冬季のクライマックスたる大寒波の終焉を告げるかのように、教会施設を場とした「たけしろみんなの食堂」が行われました。「こども食堂」に絞らず誰もが関われるようにとの気持ちで始まった活動も、今月で満一年を迎えました。スタッフの祈りに始まるこの活動に神様の祝福がますます臨みますよう祈ります。
さて本日の聖日礼拝では、人の子イエスがエルサレムの神殿の献金箱にレプトン銅貨二枚を献げた独り身の貧しい女性と、ありあまる財産から献金した金持ちたちを較べて、弟子たちに貧しい女性の献金こそ「誰よりもたくさん献げた」と示す箇所をテキストとしました。

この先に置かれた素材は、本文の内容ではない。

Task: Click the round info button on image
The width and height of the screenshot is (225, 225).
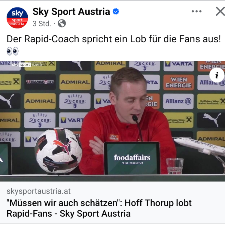Action: (x=217, y=75)
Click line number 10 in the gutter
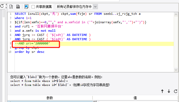Screen dimensions: 179x102 10,52
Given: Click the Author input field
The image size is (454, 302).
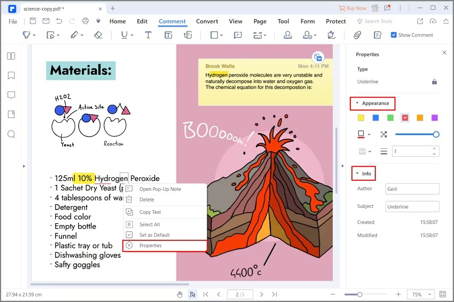Looking at the screenshot, I should tap(413, 189).
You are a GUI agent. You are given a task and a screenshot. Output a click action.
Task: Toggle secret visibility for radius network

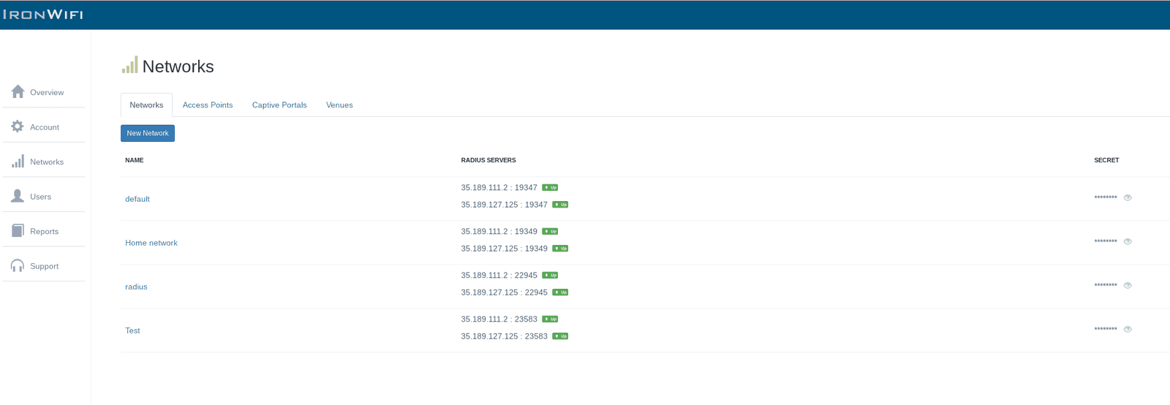tap(1128, 285)
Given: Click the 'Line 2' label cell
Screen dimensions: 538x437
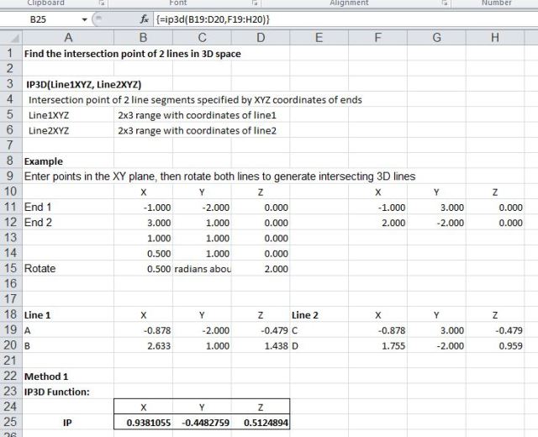Looking at the screenshot, I should (x=318, y=314).
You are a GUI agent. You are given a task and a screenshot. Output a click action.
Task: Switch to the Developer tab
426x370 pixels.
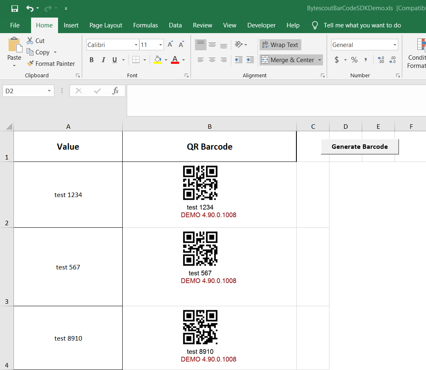[261, 25]
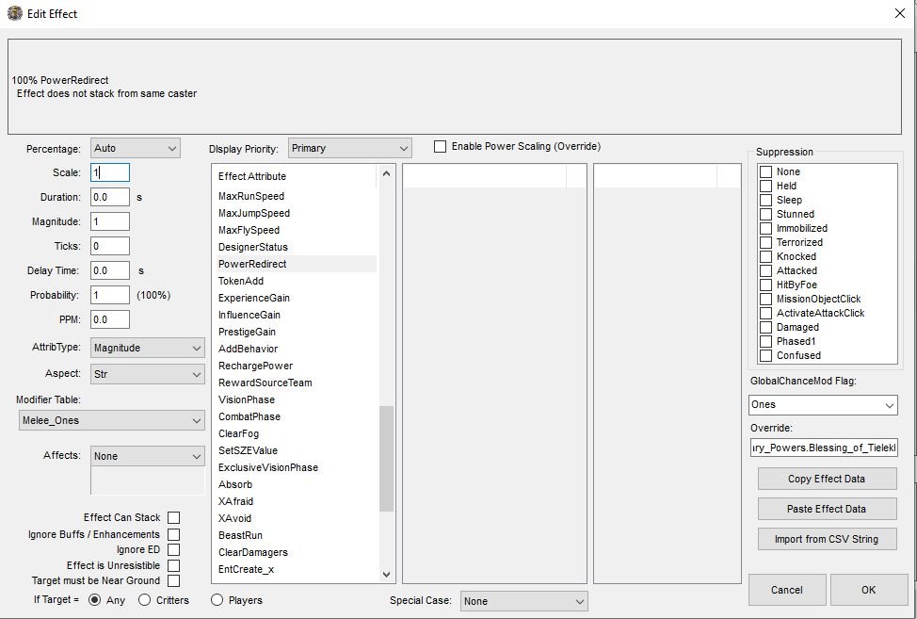Click Copy Effect Data button
917x619 pixels.
point(826,479)
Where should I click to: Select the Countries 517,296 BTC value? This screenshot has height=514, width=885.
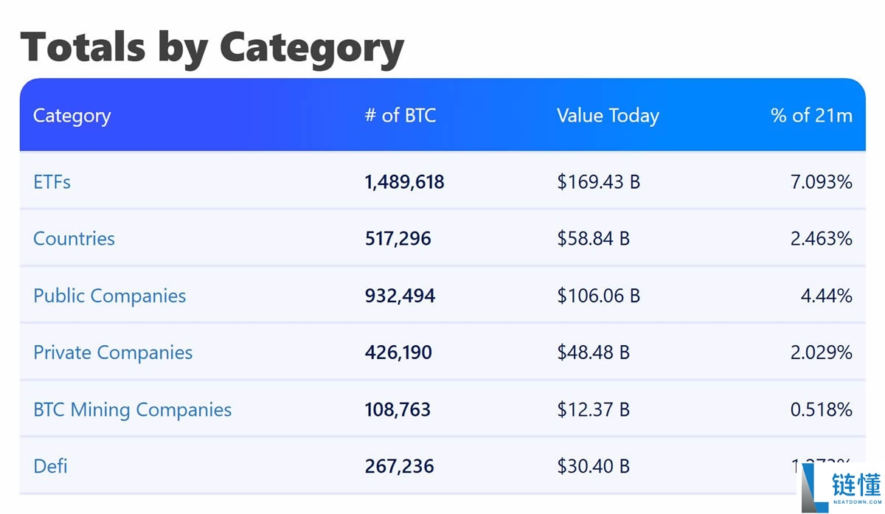398,239
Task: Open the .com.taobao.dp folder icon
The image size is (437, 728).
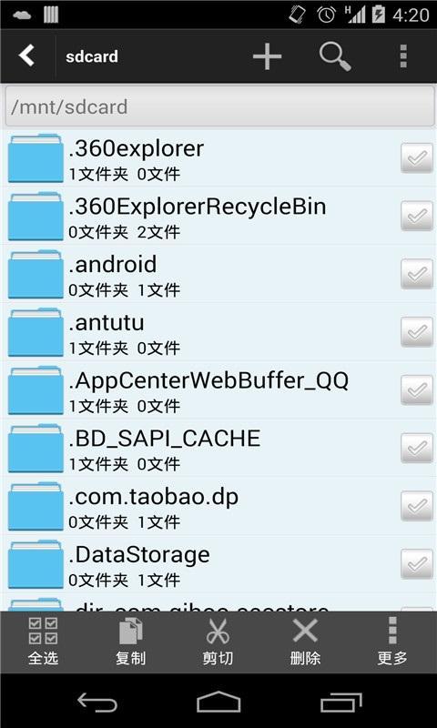Action: point(36,506)
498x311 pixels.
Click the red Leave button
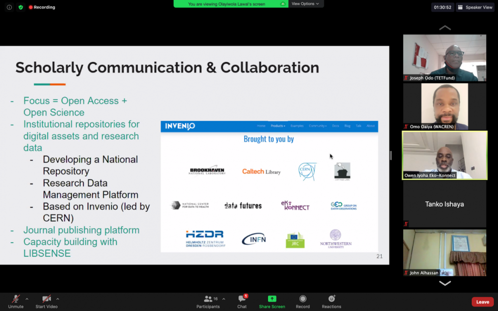[482, 302]
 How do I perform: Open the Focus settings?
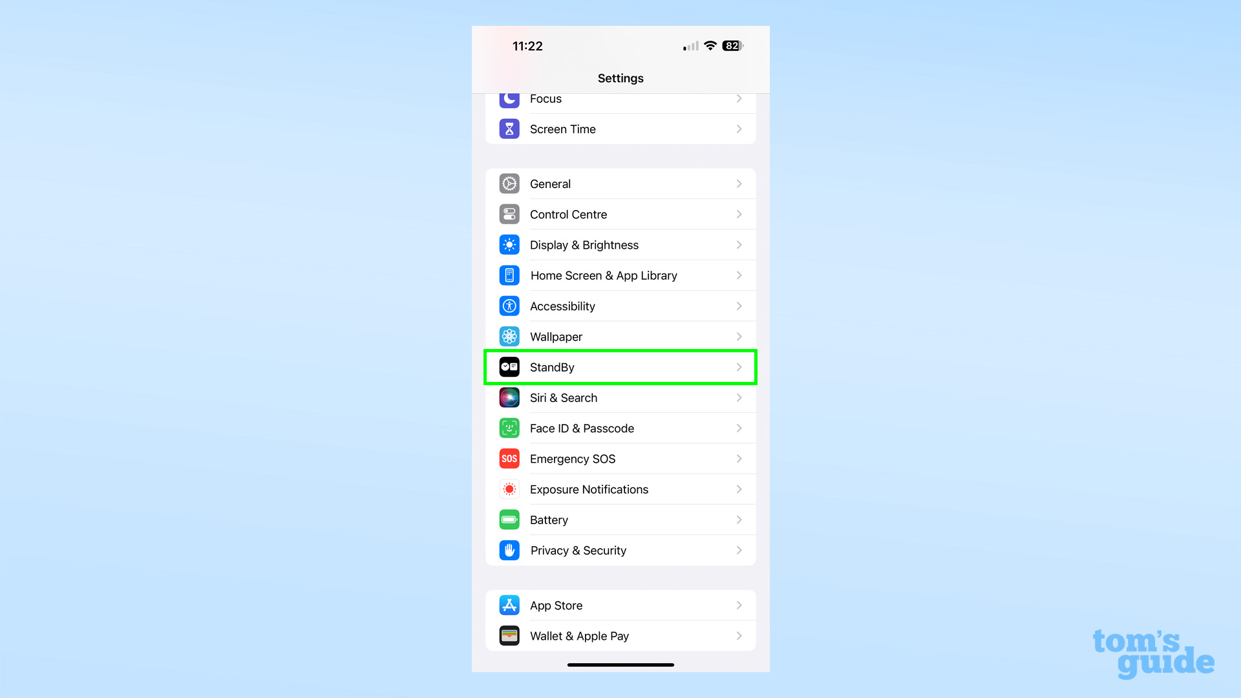coord(620,98)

なるほどと思う反面、牧師は長らくこの箇所に疑問を抱いていました。それは「どちらが誠実か」という問いに留まるかぎり、「富める者」と「貧しい女性」との分断は決して解決されないだろうに、との問いでした。
この箇所の解き明かしは前後の文脈に注意しなくてはと痛切に感じた箇所でした。この箇所を包むのは、イエスによる「神の愛による統治」の告知です。この告知に立てば、悲しみと嘆き・争いに満ちた人の世は、必ず神の愛に支配されて、すべての人々が互いに支えあい、喜びにあふれるようになり、金持ちは貧しい女性を助け、女性は金持ちに金銭に左右されない神の祝福のよろこびを分かちあうとの理解も可能です。
「そして御国のこの福音はあらゆる民への証しとして、全世界に宣べ伝えられる。それから(世の)終わりが来る」(『マタイによる福音書』24章14節)とあるように、神の愛の証しが世界に全うされて初めて、世に終わりが来るという、イエス固有のリアリズムが教会には委託されています。
寒さの中で震えながらも隣人のために尽くす路上生活者の方々がいます。それならばなおのこと、わたしたちは決して裕福ではないけれど、豊かさだけでなく貧しさをも分かちあい、イエス・キリストが示された「神の愛による統治」を待ちのぞみ、実現いたしたく存じます。
みなさまの新しい一週間に、神様の支えと励ましがますます臨みますよう祈ります。キリストがともにおられますように。